HOW TO COMPLETE THIS TASK » What is needed is the whole of the data, set down exactly.

DATA EXCERPTS »
>>>
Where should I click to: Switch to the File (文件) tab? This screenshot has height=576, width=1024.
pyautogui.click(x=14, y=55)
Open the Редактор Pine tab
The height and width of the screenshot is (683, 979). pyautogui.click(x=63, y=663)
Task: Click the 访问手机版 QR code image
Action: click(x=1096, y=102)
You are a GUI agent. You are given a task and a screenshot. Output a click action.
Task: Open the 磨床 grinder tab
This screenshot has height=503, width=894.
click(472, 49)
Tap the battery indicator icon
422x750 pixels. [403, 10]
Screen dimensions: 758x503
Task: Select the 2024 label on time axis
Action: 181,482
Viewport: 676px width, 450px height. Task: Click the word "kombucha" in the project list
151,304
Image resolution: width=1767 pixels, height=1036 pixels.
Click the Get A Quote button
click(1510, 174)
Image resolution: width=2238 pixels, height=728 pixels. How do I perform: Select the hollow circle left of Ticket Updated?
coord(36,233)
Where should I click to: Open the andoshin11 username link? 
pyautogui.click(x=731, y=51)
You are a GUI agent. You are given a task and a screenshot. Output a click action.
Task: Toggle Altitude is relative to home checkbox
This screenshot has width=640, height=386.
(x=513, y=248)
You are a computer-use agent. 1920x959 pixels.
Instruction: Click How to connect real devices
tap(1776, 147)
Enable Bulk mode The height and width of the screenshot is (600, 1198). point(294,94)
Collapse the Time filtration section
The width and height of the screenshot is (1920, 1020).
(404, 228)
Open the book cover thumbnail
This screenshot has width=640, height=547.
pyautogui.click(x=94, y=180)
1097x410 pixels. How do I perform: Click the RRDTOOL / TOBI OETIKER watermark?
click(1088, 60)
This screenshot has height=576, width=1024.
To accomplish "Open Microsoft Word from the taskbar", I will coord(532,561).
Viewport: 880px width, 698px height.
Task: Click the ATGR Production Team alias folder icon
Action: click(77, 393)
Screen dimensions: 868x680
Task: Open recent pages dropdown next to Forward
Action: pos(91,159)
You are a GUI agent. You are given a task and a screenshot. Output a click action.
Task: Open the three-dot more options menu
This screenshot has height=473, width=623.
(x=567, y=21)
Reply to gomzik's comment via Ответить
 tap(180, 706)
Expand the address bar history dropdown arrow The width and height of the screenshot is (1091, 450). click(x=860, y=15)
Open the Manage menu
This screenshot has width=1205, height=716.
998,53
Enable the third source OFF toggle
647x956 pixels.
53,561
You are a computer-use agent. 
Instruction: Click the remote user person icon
<<<
TASK RESPONSE »
Where should I click to: Switch to the File (文件) tab? This screenshot has height=576, width=1024.
pyautogui.click(x=14, y=55)
Open the Редактор Pine tab
The height and width of the screenshot is (683, 979). pyautogui.click(x=63, y=663)
Task: Click the 访问手机版 QR code image
Action: click(x=1096, y=102)
You are a GUI agent. You are given a task and a screenshot. Output a click action.
Task: Open the 磨床 grinder tab
This screenshot has height=503, width=894.
click(472, 49)
Tap the battery indicator icon
422x750 pixels. [403, 10]
Screen dimensions: 758x503
Task: Select the 2024 label on time axis
Action: 181,482
Viewport: 676px width, 450px height. Task: Click the word "kombucha" in the project list
151,304
Image resolution: width=1767 pixels, height=1036 pixels.
Click the Get A Quote button
click(1510, 174)
Image resolution: width=2238 pixels, height=728 pixels. How do I perform: Select the hollow circle left of Ticket Updated?
coord(36,233)
Where should I click to: Open the andoshin11 username link? 
pyautogui.click(x=731, y=51)
You are a GUI agent. You are given a task and a screenshot. Output a click action.
Task: Toggle Altitude is relative to home checkbox
This screenshot has width=640, height=386.
(x=513, y=248)
You are a computer-use agent. 1920x959 pixels.
Instruction: Click How to connect real devices
tap(1776, 147)
Enable Bulk mode The height and width of the screenshot is (600, 1198). point(294,94)
Collapse the Time filtration section
The width and height of the screenshot is (1920, 1020).
(404, 228)
Open the book cover thumbnail
This screenshot has width=640, height=547.
pyautogui.click(x=94, y=180)
1097x410 pixels. How do I perform: Click the RRDTOOL / TOBI OETIKER watermark?
click(1088, 60)
This screenshot has height=576, width=1024.
To accomplish "Open Microsoft Word from the taskbar", I will coord(532,561).
Viewport: 880px width, 698px height.
Task: Click the ATGR Production Team alias folder icon
Action: click(77, 393)
Screen dimensions: 868x680
Task: Open recent pages dropdown next to Forward
Action: pos(91,159)
You are a GUI agent. You are given a task and a screenshot. Output a click action.
Task: Open the three-dot more options menu
This screenshot has height=473, width=623.
(x=567, y=21)
Reply to gomzik's comment via Ответить
 tap(180, 706)
Expand the address bar history dropdown arrow The width and height of the screenshot is (1091, 450). click(x=860, y=15)
Open the Manage menu
This screenshot has width=1205, height=716.
998,53
Enable the third source OFF toggle
647x956 pixels.
53,561
You are a computer-use agent. 
Instruction: Click the remote user person icon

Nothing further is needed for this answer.